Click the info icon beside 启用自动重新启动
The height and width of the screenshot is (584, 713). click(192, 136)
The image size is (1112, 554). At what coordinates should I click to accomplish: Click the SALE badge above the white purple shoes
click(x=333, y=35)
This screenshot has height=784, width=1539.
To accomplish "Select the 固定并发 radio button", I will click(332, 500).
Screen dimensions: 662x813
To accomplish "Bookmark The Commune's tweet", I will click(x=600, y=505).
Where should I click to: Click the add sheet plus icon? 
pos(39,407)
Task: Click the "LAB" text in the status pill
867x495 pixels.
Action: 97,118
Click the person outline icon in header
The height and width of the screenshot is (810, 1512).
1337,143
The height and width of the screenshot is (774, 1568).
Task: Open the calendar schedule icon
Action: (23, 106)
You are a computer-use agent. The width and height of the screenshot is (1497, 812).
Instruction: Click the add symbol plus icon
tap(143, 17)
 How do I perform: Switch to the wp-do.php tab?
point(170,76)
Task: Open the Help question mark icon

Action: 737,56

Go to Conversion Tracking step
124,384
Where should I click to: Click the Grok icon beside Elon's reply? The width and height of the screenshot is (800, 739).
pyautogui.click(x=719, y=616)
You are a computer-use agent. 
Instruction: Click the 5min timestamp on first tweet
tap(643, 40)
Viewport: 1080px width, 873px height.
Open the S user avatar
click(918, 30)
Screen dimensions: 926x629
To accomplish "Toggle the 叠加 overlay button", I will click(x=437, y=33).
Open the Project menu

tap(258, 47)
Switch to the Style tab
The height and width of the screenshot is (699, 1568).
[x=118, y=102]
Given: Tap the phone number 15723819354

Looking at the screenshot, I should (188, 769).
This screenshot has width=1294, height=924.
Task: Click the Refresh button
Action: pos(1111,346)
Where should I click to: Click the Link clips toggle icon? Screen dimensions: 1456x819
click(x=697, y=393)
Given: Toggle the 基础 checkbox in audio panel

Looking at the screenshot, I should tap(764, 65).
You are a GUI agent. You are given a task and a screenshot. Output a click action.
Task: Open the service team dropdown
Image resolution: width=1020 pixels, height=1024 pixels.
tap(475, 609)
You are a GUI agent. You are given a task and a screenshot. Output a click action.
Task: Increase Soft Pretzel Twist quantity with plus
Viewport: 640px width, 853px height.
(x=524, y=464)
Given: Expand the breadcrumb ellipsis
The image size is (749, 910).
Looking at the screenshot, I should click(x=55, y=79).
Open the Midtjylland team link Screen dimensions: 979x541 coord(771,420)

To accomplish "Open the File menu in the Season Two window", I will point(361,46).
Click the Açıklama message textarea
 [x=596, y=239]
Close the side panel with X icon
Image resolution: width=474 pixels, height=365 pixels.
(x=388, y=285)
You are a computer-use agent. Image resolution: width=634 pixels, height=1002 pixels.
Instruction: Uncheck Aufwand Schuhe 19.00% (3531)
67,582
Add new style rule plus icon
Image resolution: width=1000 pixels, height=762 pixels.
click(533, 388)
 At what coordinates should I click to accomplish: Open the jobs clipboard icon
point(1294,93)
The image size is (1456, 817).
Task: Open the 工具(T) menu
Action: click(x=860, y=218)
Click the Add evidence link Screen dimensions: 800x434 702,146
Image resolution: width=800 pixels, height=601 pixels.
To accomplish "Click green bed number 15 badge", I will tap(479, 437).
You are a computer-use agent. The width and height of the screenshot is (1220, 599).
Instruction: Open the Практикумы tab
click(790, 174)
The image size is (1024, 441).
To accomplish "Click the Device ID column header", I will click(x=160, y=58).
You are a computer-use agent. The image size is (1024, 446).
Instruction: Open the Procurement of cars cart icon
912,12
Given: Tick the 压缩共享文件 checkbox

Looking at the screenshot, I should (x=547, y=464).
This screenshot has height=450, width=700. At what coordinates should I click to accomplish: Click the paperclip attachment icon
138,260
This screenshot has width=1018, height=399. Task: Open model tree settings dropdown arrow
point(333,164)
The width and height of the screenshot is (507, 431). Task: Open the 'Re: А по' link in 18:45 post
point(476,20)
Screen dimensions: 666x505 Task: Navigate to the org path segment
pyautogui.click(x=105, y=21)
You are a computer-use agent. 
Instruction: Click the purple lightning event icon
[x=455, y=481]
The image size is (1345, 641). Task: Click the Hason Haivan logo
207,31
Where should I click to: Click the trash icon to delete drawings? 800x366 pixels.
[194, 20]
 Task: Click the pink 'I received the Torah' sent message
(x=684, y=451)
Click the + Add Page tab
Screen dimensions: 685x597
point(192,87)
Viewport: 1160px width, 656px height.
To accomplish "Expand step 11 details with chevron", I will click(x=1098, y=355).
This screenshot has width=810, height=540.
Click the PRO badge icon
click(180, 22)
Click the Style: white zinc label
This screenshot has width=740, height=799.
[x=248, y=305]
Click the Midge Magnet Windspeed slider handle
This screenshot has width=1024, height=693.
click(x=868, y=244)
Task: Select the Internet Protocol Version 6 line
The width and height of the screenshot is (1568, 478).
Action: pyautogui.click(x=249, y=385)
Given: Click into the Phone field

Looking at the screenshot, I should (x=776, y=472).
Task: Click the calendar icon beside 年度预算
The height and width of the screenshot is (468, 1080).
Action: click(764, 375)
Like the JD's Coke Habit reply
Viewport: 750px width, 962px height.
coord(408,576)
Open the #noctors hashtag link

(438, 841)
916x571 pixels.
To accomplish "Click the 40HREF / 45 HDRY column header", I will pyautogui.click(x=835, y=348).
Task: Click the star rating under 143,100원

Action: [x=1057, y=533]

============

▶ [What to produce]:
Exactly reproduce every line of the records.

▶ [Response to the task]:
Click the info icon beside 启用自动重新启动
The height and width of the screenshot is (584, 713). click(192, 136)
The image size is (1112, 554). At what coordinates should I click to accomplish: Click the SALE badge above the white purple shoes
click(x=333, y=35)
This screenshot has height=784, width=1539.
To accomplish "Select the 固定并发 radio button", I will click(332, 500).
Screen dimensions: 662x813
To accomplish "Bookmark The Commune's tweet", I will click(x=600, y=505).
Where should I click to: Click the add sheet plus icon? 
pos(39,407)
Task: Click the "LAB" text in the status pill
867x495 pixels.
Action: 97,118
Click the person outline icon in header
The height and width of the screenshot is (810, 1512).
1337,143
The height and width of the screenshot is (774, 1568).
Task: Open the calendar schedule icon
Action: (23, 106)
You are a computer-use agent. The width and height of the screenshot is (1497, 812).
Instruction: Click the add symbol plus icon
tap(143, 17)
 How do I perform: Switch to the wp-do.php tab?
point(170,76)
Task: Open the Help question mark icon

Action: 737,56

Go to Conversion Tracking step
124,384
Where should I click to: Click the Grok icon beside Elon's reply? The width and height of the screenshot is (800, 739).
pyautogui.click(x=719, y=616)
You are a computer-use agent. 
Instruction: Click the 5min timestamp on first tweet
tap(643, 40)
Viewport: 1080px width, 873px height.
Open the S user avatar
click(918, 30)
Screen dimensions: 926x629
To accomplish "Toggle the 叠加 overlay button", I will click(x=437, y=33).
Open the Project menu

tap(258, 47)
Switch to the Style tab
The height and width of the screenshot is (699, 1568).
[x=118, y=102]
Given: Tap the phone number 15723819354

Looking at the screenshot, I should (188, 769).
This screenshot has width=1294, height=924.
Task: Click the Refresh button
Action: pos(1111,346)
Where should I click to: Click the Link clips toggle icon? Screen dimensions: 1456x819
click(x=697, y=393)
Given: Toggle the 基础 checkbox in audio panel

Looking at the screenshot, I should tap(764, 65).
You are a GUI agent. You are given a task and a screenshot. Output a click action.
Task: Open the service team dropdown
Image resolution: width=1020 pixels, height=1024 pixels.
tap(475, 609)
You are a GUI agent. You are given a task and a screenshot. Output a click action.
Task: Increase Soft Pretzel Twist quantity with plus
Viewport: 640px width, 853px height.
(x=524, y=464)
Given: Expand the breadcrumb ellipsis
The image size is (749, 910).
Looking at the screenshot, I should click(x=55, y=79).
Open the Midtjylland team link Screen dimensions: 979x541 coord(771,420)

To accomplish "Open the File menu in the Season Two window", I will point(361,46).
Click the Açıklama message textarea
 [x=596, y=239]
Close the side panel with X icon
Image resolution: width=474 pixels, height=365 pixels.
(x=388, y=285)
You are a computer-use agent. Image resolution: width=634 pixels, height=1002 pixels.
Instruction: Uncheck Aufwand Schuhe 19.00% (3531)
67,582
Add new style rule plus icon
Image resolution: width=1000 pixels, height=762 pixels.
click(533, 388)
 At what coordinates should I click to accomplish: Open the jobs clipboard icon
point(1294,93)
The image size is (1456, 817).
Task: Open the 工具(T) menu
Action: click(x=860, y=218)
Click the Add evidence link Screen dimensions: 800x434 702,146
Image resolution: width=800 pixels, height=601 pixels.
To accomplish "Click green bed number 15 badge", I will tap(479, 437).
You are a computer-use agent. The width and height of the screenshot is (1220, 599).
Instruction: Open the Практикумы tab
click(790, 174)
The image size is (1024, 441).
To accomplish "Click the Device ID column header", I will click(x=160, y=58).
You are a computer-use agent. The image size is (1024, 446).
Instruction: Open the Procurement of cars cart icon
912,12
Given: Tick the 压缩共享文件 checkbox

Looking at the screenshot, I should (x=547, y=464).
This screenshot has height=450, width=700. At what coordinates should I click to accomplish: Click the paperclip attachment icon
138,260
This screenshot has width=1018, height=399. Task: Open model tree settings dropdown arrow
point(333,164)
The width and height of the screenshot is (507, 431). Task: Open the 'Re: А по' link in 18:45 post
point(476,20)
Screen dimensions: 666x505 Task: Navigate to the org path segment
pyautogui.click(x=105, y=21)
You are a computer-use agent. 
Instruction: Click the purple lightning event icon
[x=455, y=481]
The image size is (1345, 641). Task: Click the Hason Haivan logo
207,31
Where should I click to: Click the trash icon to delete drawings? 800x366 pixels.
[194, 20]
 Task: Click the pink 'I received the Torah' sent message
(x=684, y=451)
Click the + Add Page tab
Screen dimensions: 685x597
point(192,87)
Viewport: 1160px width, 656px height.
To accomplish "Expand step 11 details with chevron", I will click(x=1098, y=355).
This screenshot has width=810, height=540.
Click the PRO badge icon
click(180, 22)
Click the Style: white zinc label
This screenshot has width=740, height=799.
[x=248, y=305]
Click the Midge Magnet Windspeed slider handle
This screenshot has width=1024, height=693.
click(x=868, y=244)
Task: Select the Internet Protocol Version 6 line
The width and height of the screenshot is (1568, 478).
Action: pyautogui.click(x=249, y=385)
Given: Click into the Phone field

Looking at the screenshot, I should (x=776, y=472).
Task: Click the calendar icon beside 年度预算
The height and width of the screenshot is (468, 1080).
Action: click(764, 375)
Like the JD's Coke Habit reply
Viewport: 750px width, 962px height.
coord(408,576)
Open the #noctors hashtag link

(438, 841)
916x571 pixels.
To accomplish "Click the 40HREF / 45 HDRY column header", I will pyautogui.click(x=835, y=348).
Task: Click the star rating under 143,100원

Action: [x=1057, y=533]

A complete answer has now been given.